The easiest combination of legs is scheduled for runner number two, with three easy legs and a total of only 12.2 miles. The eleventh runner has the hardest combination—hard, very hard, and moderate—and also the longest total at 21.3, as well as the longest single run (10.1), and the most net elevation gain on a single leg (1,094 feet). The fifth and ninth runners also exceed 20 miles in total, while the others fall between 13.8 and 18.0.

The ultra teams will be responsible for twice that distance, but can accomplish the run in two ways: The 6 X 1 Ultra teams will each run one ultra leg averaging 33.7 miles. These legs vary in distance and difficulty ranging from 30.2 to 36.3 miles The 6 X 6 ultra teams will run the same legs and sequence as 12 person teams, but will be responsible for six legs each. There is a wider variation in total miles ranging from 30.2 to 41.8!

Whatever the combination, this relay will build camaraderie and teamwork. It will be the ideal team-building exercise for any group or club, small or large.

Volunteer Options
Over 150 volunteers will be required in order to provide a quality experience for all participants during the 24-hour relay. As is typical in all major western relays, teams help supply volunteers. Timberline Event’s relays are unique as they offer two volunteer options: Teams can provide their own volunteers. Volunteers cannot be running team members or van drivers. Twelve person teams must supply 3 volunteers and ultra teams one. Or teams can select the non-profit volunteer option. By paying an extra fee, volunteers will be provided for them.
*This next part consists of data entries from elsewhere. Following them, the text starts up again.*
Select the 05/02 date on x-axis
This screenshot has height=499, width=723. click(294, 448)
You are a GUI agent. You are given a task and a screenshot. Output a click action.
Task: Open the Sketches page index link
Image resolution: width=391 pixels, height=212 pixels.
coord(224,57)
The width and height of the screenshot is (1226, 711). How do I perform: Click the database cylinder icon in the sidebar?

These volunteers are from local grass-root non-profit organizations - they are volunteering as a fund-raising opportunity. Last August’s Wild West Relay raised $10,000 that was distributed to ten local organization. Timberline Events hopes to recreate that success of giving back to the local communities with the GMR.

Each volunteer will work a 4 to 6-hour shift during the relay as assigned by the race committee, with most at exchange points. Some will work between dusk and dawn. Whatever the assignment, it will be a unique and memorable experience, as well as a significant service to runners.

Company Outing
How much would your company pay for a team-building, morale-boosting outing? Many would pay plenty, and do. For a fraction of the cost charged by team-building “experts” and consultants, any company can provide a truly novel adventure in Vermont. They can sign up as a team to take part in the Green Mountain Relay. The value of this morale-building venture is priceless.
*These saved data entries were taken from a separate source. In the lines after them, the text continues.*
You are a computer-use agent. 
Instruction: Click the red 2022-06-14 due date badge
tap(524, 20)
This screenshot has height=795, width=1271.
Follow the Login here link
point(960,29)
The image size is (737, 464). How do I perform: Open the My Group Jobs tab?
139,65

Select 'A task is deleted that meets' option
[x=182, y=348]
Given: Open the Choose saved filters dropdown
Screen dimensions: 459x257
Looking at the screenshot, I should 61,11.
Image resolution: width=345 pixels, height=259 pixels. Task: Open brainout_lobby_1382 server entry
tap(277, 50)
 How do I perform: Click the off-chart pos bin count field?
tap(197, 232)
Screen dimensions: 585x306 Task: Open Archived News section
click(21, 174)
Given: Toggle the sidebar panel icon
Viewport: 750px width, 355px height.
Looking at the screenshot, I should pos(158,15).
Vermont, a Very Special Place
Vermont is beautiful. It is quintessential New England, and more. It is mostly rural, lush, vibrant, friendly, welcoming, scenic, solid, and enduring. It is an ideal place to run. Much of Vermont is devoted to agriculture and is famous for dairy products, especially cheeses, butter, and Ben and Jerry’s ice cream. The beautiful forests produce world famous maple syrup and maple sugar--more than any other state. The craft of making maple syrup and sugar was learned from Native Americans more than 200 years ago. The maples and other beautiful hardwood trees are evident along the course. Two large regions make up the 370,000 acres of the Green Mountain National Forest, and the relay runs along or through both.

Vermont has an independent streak, and no wonder. It was one of three US states to have been an independent country. New Hampshire and New York both claimed it, fought over it, and were still arguing about who owned it when the Revolutionary War began. Britain also claimed it. So Vermont declared independence in 1777. Yes, it was the Independent Republic of Vermont until 1791.
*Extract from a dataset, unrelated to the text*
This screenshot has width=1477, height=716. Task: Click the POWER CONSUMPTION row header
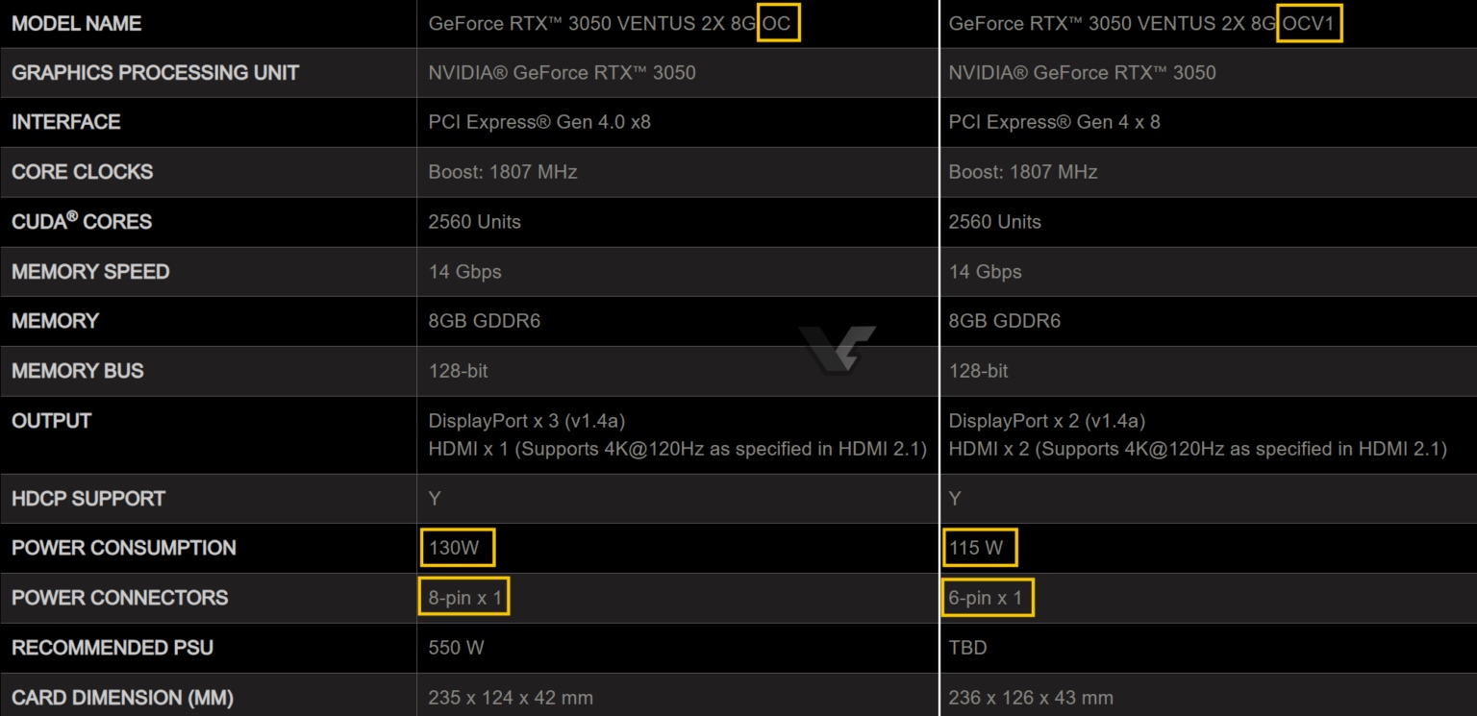pyautogui.click(x=124, y=548)
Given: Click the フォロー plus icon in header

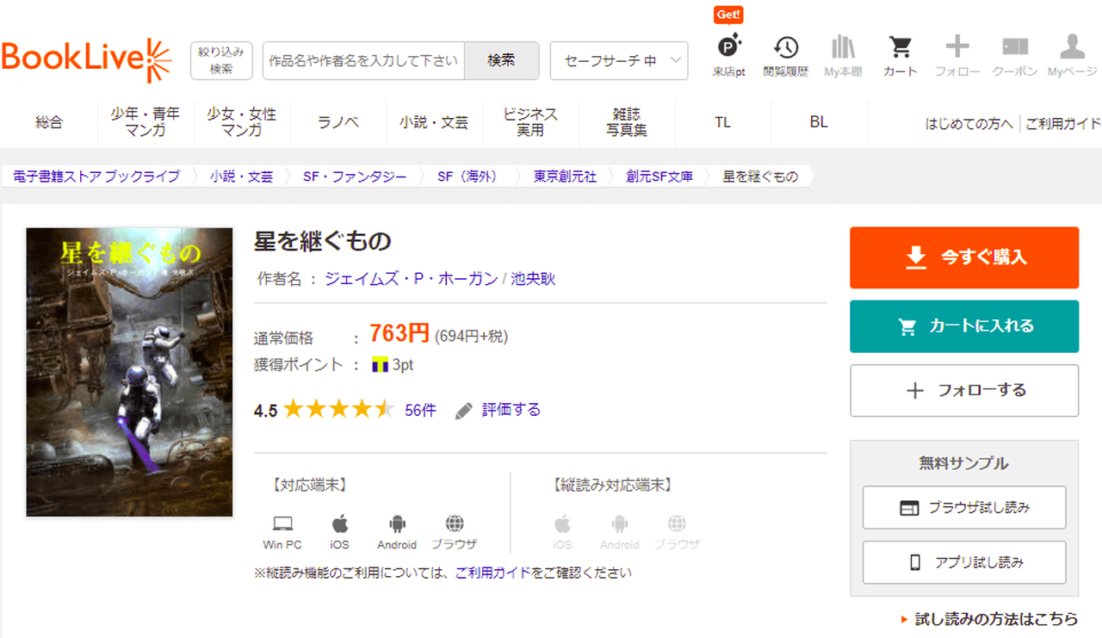Looking at the screenshot, I should [x=957, y=55].
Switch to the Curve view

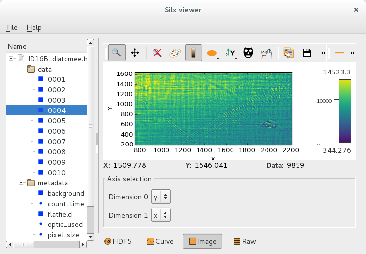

Pioneers from the neighboring colony of New Hampshire claimed the New Hampshire Grants, most of what is now Vermont. Royal Governor Benning Wentworth set out the grants originally, naming Bennington after his mother, Mary Benning. New Yorkers claimed the same land. As the Revolution approached, fighting became intense. The conservative New Yorkers were Tories, and the liberal Green Mountain Boys who supported the Revolutionary cause, spearheaded the New Hampshire pioneers and fought to keep the Tories out.

The Green Mountain Boys led by Ethan Allen were vital to the Revolutionary War effort, as the British several times tried to invade the American colonies from Canada via Vermont and Lake Champlain. Bennington, where the Green Mountain Relay ends, was the scene of a critical battle won by the New Hampshire Colonial Militia led by General John Stark, along with the Green Mountain Boys. The impressive Bennington Battle Monument stands 306 feet tall at the site, the state’s tallest man made structure.

Rejecting proposals to become part of Canada, Vermont (from the French les verts mont, combining green and mountain) was admitted to the union of the United States in 1791 as the 14th state.

Vermont’s state capitol building is backed by woods in Montpelier. Its golden dome and white Doric columns contrast with emerald-leafed trees on three sides. There are 255 entities within Vermont, including 9 cities, 242 towns, and four gores and grants.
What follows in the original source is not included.